Set exercise:
Retype the data below line for line, without changing a single character.

Data for this exercise:
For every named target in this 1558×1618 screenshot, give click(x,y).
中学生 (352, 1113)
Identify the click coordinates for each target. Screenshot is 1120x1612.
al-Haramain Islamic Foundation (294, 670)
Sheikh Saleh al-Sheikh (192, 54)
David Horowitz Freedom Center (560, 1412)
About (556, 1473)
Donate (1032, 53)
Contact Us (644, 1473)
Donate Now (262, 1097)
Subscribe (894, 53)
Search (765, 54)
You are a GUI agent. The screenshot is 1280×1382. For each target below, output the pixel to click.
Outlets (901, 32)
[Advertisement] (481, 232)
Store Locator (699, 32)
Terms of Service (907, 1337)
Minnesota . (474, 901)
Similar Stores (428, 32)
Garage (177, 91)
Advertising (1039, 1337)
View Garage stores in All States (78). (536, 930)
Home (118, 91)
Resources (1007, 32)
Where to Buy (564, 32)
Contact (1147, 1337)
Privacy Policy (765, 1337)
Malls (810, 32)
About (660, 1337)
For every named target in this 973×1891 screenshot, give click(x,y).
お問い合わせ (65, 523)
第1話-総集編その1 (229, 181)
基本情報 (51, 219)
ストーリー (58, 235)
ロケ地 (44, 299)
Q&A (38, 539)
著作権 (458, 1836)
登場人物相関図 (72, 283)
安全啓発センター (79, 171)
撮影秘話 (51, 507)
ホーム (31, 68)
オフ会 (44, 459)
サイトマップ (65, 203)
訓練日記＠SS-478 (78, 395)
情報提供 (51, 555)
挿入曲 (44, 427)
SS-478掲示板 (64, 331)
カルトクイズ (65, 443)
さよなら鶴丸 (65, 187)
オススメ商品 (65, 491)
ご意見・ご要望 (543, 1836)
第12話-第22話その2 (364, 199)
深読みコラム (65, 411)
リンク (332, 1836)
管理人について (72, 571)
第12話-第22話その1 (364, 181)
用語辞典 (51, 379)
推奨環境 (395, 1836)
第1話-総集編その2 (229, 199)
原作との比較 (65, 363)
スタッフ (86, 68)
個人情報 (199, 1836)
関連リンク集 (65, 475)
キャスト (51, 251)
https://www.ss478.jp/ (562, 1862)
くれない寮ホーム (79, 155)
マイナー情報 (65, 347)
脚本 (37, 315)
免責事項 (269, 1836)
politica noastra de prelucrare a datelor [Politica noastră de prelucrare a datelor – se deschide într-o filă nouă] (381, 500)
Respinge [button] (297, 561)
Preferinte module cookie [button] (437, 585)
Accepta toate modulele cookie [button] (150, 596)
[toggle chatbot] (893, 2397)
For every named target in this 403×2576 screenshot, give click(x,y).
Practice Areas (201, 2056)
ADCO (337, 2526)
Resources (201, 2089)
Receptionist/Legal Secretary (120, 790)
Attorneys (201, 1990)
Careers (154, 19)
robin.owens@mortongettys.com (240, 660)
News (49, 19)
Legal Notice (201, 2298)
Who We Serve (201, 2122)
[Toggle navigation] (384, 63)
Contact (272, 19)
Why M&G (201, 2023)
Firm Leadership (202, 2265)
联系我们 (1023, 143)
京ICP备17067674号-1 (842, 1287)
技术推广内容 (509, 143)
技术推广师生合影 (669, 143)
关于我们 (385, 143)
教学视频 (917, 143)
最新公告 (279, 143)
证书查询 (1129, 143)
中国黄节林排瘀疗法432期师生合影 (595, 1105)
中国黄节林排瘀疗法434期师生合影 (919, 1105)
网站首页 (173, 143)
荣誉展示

Solution for this exercise:
For every named target in this 1558×1618 screenshot, give click(x,y).
中学生 (352, 1113)
Identify the click coordinates for each target. Screenshot is 1120x1612.
al-Haramain Islamic Foundation (294, 670)
Sheikh Saleh al-Sheikh (192, 54)
David Horowitz Freedom Center (560, 1412)
About (556, 1473)
Donate (1032, 53)
Contact Us (644, 1473)
Donate Now (262, 1097)
Subscribe (894, 53)
Search (765, 54)
You are a GUI agent. The screenshot is 1280×1382. For each target below, output the pixel to click.
Outlets (901, 32)
[Advertisement] (481, 232)
Store Locator (699, 32)
Terms of Service (907, 1337)
Minnesota . (474, 901)
Similar Stores (428, 32)
Garage (177, 91)
Advertising (1039, 1337)
View Garage stores in All States (78). (536, 930)
Home (118, 91)
Resources (1007, 32)
Where to Buy (564, 32)
Contact (1147, 1337)
Privacy Policy (765, 1337)
Malls (810, 32)
About (660, 1337)
For every named target in this 973×1891 screenshot, give click(x,y).
お問い合わせ (65, 523)
第1話-総集編その1 (229, 181)
基本情報 (51, 219)
ストーリー (58, 235)
ロケ地 (44, 299)
Q&A (38, 539)
著作権 (458, 1836)
登場人物相関図 (72, 283)
安全啓発センター (79, 171)
撮影秘話 (51, 507)
ホーム (31, 68)
オフ会 (44, 459)
サイトマップ (65, 203)
訓練日記＠SS-478 (78, 395)
情報提供 (51, 555)
挿入曲 (44, 427)
SS-478掲示板 (64, 331)
カルトクイズ (65, 443)
さよなら鶴丸 (65, 187)
オススメ商品 (65, 491)
ご意見・ご要望 (543, 1836)
第12話-第22話その2 (364, 199)
深読みコラム (65, 411)
リンク (332, 1836)
管理人について (72, 571)
第12話-第22話その1 (364, 181)
用語辞典 (51, 379)
推奨環境 (395, 1836)
第1話-総集編その2 (229, 199)
原作との比較 (65, 363)
スタッフ (86, 68)
個人情報 (199, 1836)
関連リンク集 (65, 475)
キャスト (51, 251)
https://www.ss478.jp/ (562, 1862)
くれない寮ホーム (79, 155)
マイナー情報 (65, 347)
脚本 (37, 315)
免責事項 (269, 1836)
politica noastra de prelucrare a datelor [Politica noastră de prelucrare a datelor – se deschide într-o filă nouă] (381, 500)
Respinge [button] (297, 561)
Preferinte module cookie [button] (437, 585)
Accepta toate modulele cookie [button] (150, 596)
[toggle chatbot] (893, 2397)
For every named target in this 403×2576 screenshot, give click(x,y).
Practice Areas (201, 2056)
ADCO (337, 2526)
Resources (201, 2089)
Receptionist/Legal Secretary (120, 790)
Attorneys (201, 1990)
Careers (154, 19)
robin.owens@mortongettys.com (240, 660)
News (49, 19)
Legal Notice (201, 2298)
Who We Serve (201, 2122)
[Toggle navigation] (384, 63)
Contact (272, 19)
Why M&G (201, 2023)
Firm Leadership (202, 2265)
联系我们 (1023, 143)
京ICP备17067674号-1 (842, 1287)
技术推广内容 (509, 143)
技术推广师生合影 (669, 143)
关于我们 (385, 143)
教学视频 (917, 143)
最新公告 (279, 143)
证书查询 (1129, 143)
中国黄节林排瘀疗法432期师生合影 (595, 1105)
中国黄节林排瘀疗法434期师生合影 (919, 1105)
网站首页 (173, 143)
荣誉展示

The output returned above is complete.